■ Screenshot grounding data:
•••••

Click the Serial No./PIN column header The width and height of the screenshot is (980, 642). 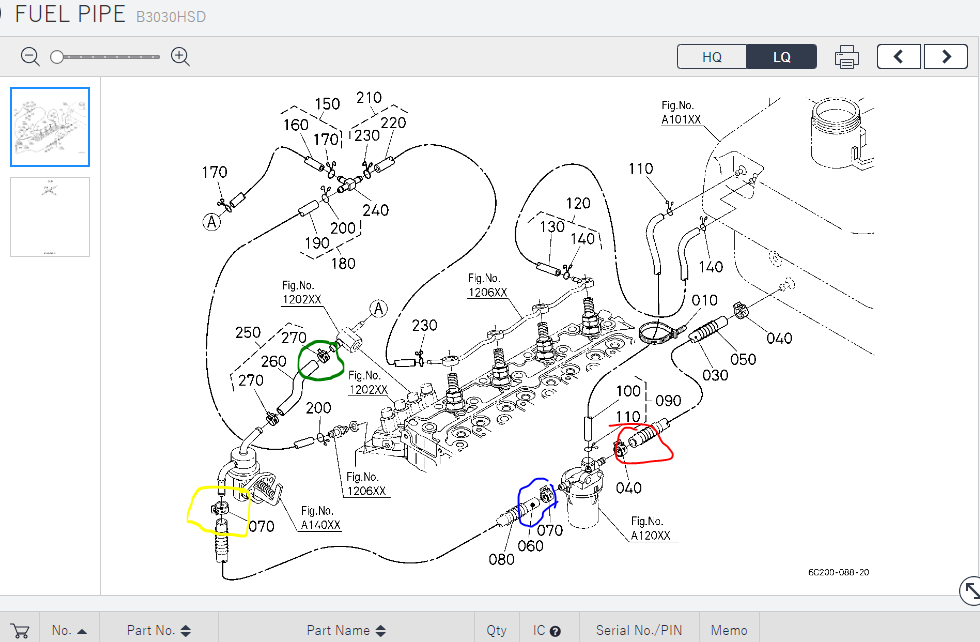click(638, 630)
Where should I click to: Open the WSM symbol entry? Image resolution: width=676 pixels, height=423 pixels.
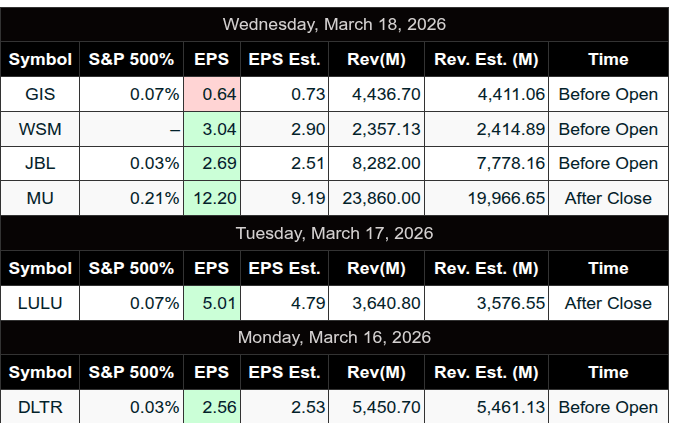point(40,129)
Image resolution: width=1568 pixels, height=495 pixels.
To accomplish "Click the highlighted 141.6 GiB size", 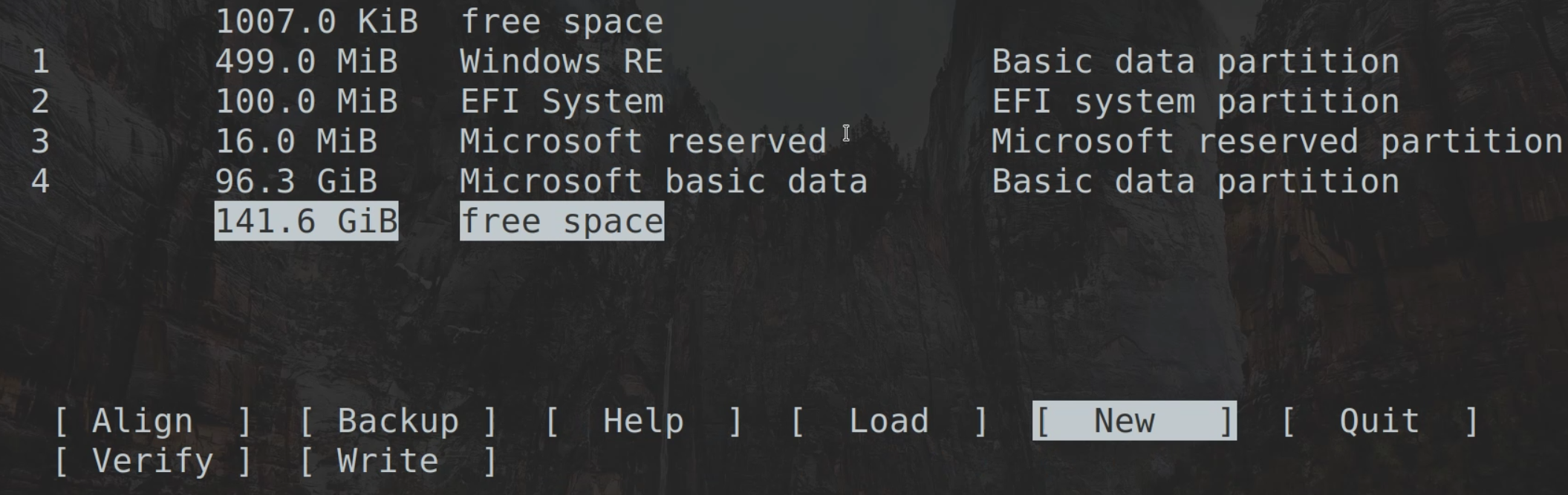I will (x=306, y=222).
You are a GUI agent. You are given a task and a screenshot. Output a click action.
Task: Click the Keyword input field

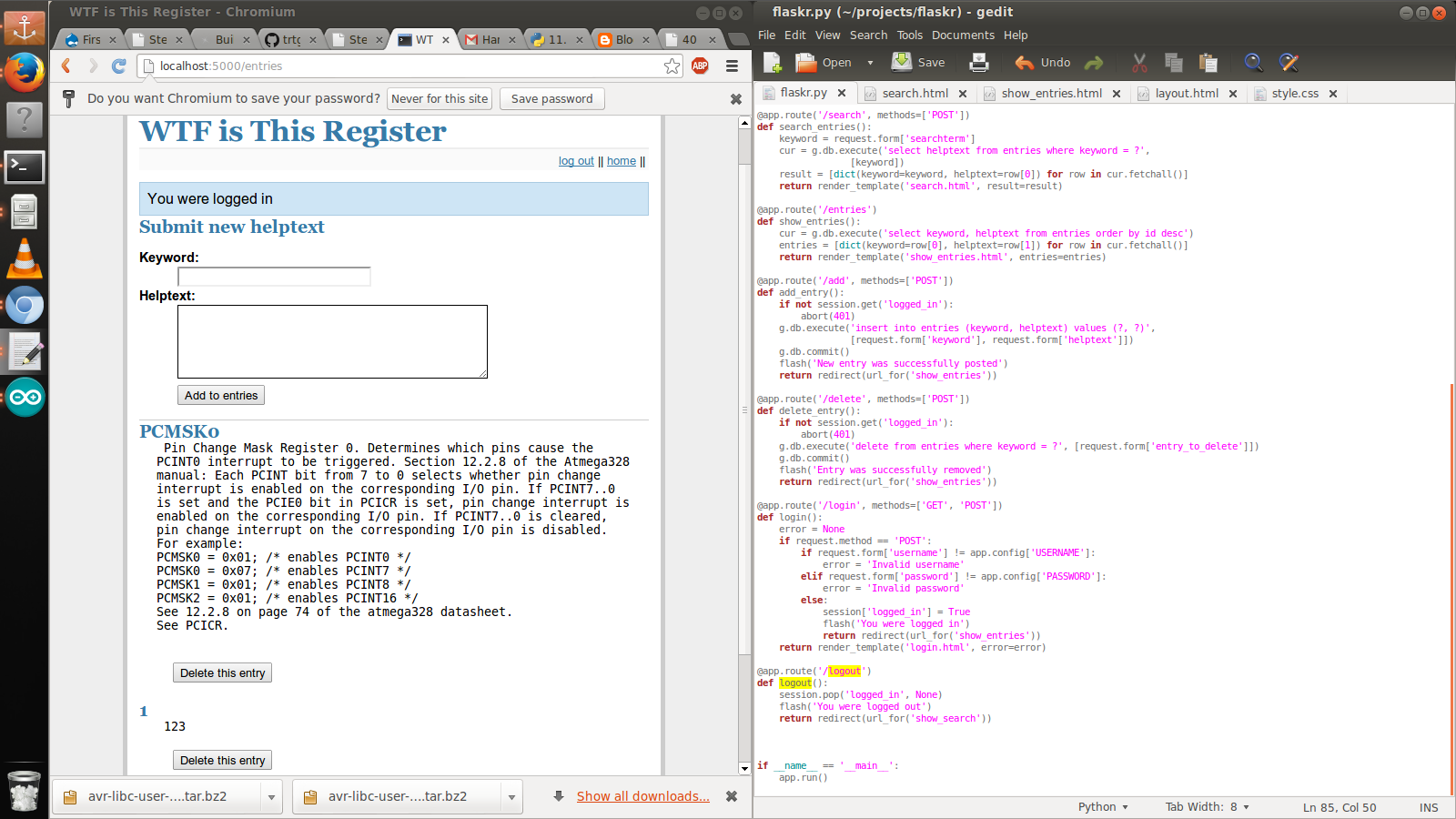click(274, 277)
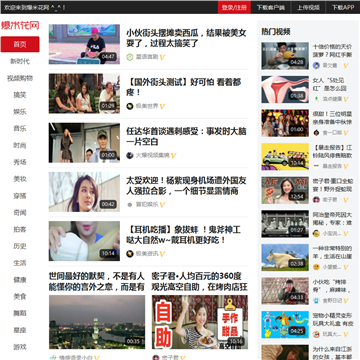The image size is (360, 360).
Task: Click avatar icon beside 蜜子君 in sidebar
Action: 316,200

•••••

An acceptable answer consists of the lines above from the one holding "You are a GUI" to the end of the data, repeated exactly and containing no pictures.

■ Completed task:
You are a GUI agent. You are given a task and a screenshot. Output a click action.
Task: Click the Keyword input field

click(274, 277)
The image size is (360, 360).
Task: Click avatar icon beside 蜜子君 in sidebar
Action: 316,200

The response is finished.